--- begin RECORDS PROVIDED ---
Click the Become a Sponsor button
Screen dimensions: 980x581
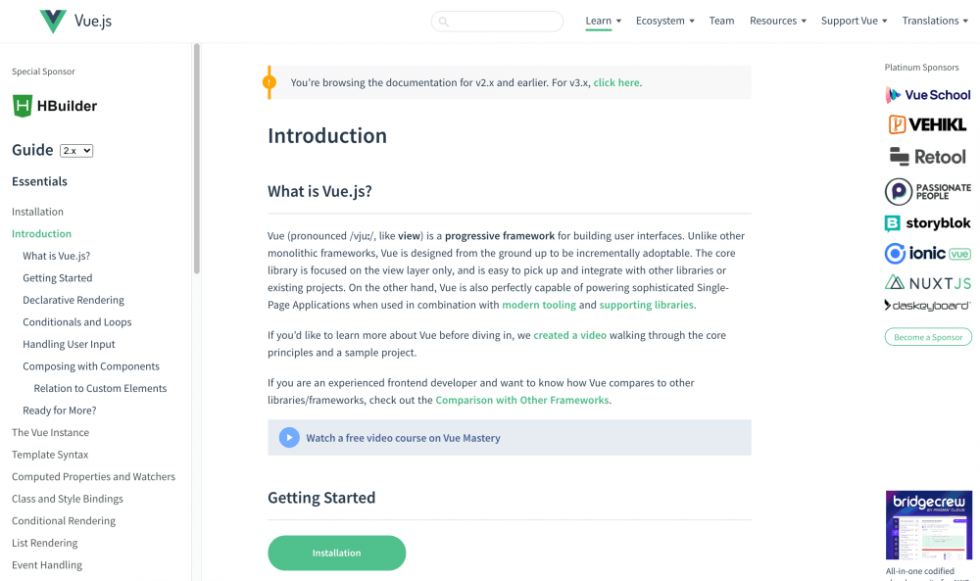pyautogui.click(x=926, y=337)
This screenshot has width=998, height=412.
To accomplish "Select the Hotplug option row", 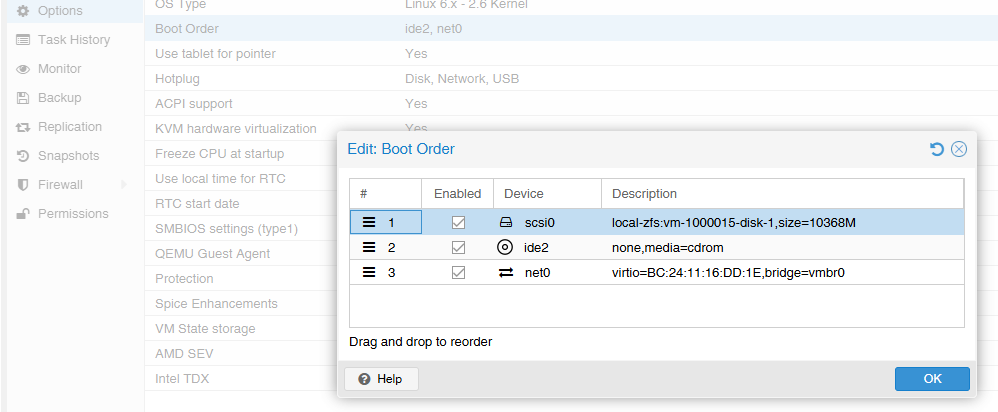I will coord(571,79).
--- end RECORDS PROVIDED ---
TASK REQUIREMENTS
Count the lines in the listing above that contain the string "screenshot", treating uppercase and lowercase as different, and give only the number.

ANSWER TO THE EXERCISE
1